As for not having found and turned over a single tape the President looked good on, it is fairly clear, from the tape of June 4, 1973, that Nixon, with the concurrence of Ziegler and earlier Haldeman (and Haig, with his loving assurance, “Only you. Only you”), was under the impression that he sounded pretty good on most of them. On June 26, 1973, Nixon again listened to himself on tape. Within days, the Ervin Committee heard from Butterfield. And St. Clair, who liked to insist that he was defending the presidency, when he was actually using the presidency to protect a criminal defendant and then using the President himself to protect the President’s lawyer’s name, never did give a straightforward reply when members of the committee asked whether he had listened to any tapes at all.
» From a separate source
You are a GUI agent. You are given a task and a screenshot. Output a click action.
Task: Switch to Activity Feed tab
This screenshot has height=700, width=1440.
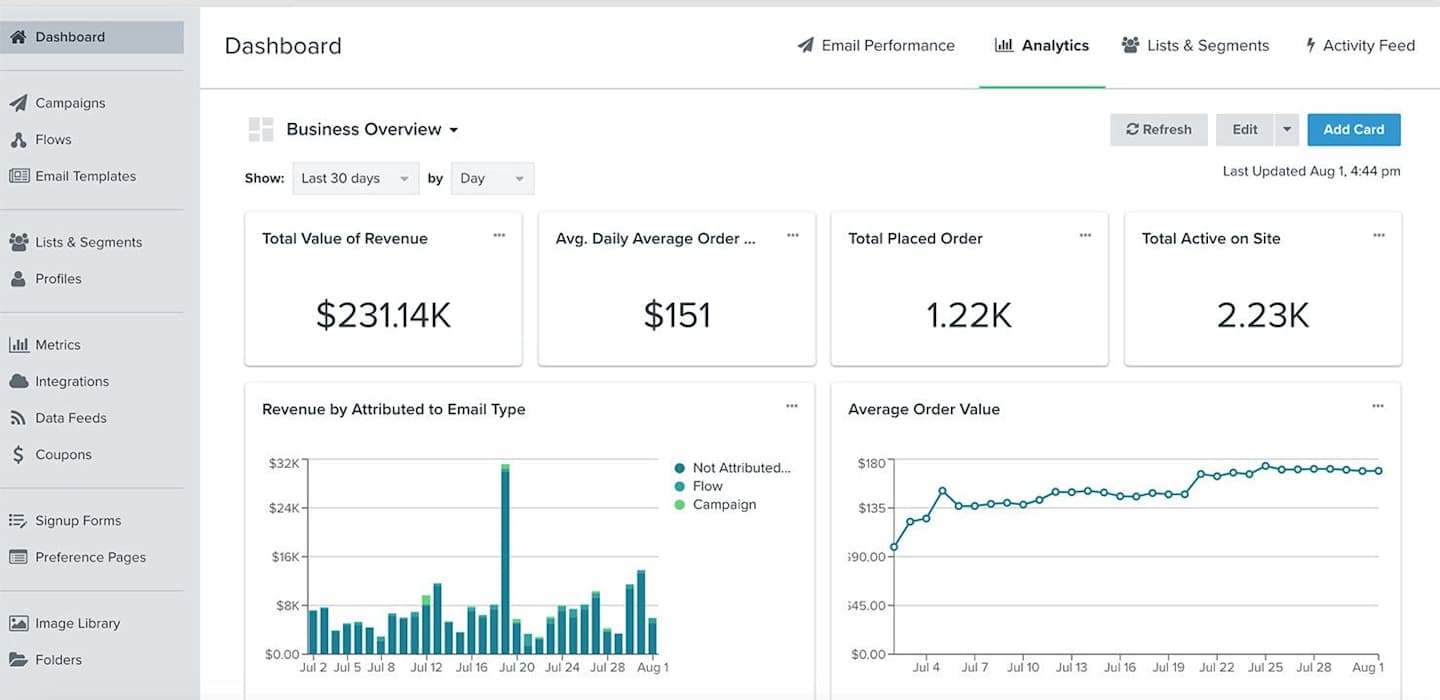(x=1360, y=45)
He could presumably have asked Buzhardt to find a good tape, but neither of the lawyers seems to have felt a necessity for finding one, they were so preoccupied with the minuscule questions posed by the tape of March 21, 1973. Finally, why not have flooded the committee, as is often done in antitrust cases, with unassimilable evidence? As well ask why the White House lawyers were remiss in almost everything. There was every reason, however, for President Nixon not to want to do it. And the inescapable inference, I think, consists in the explanation why.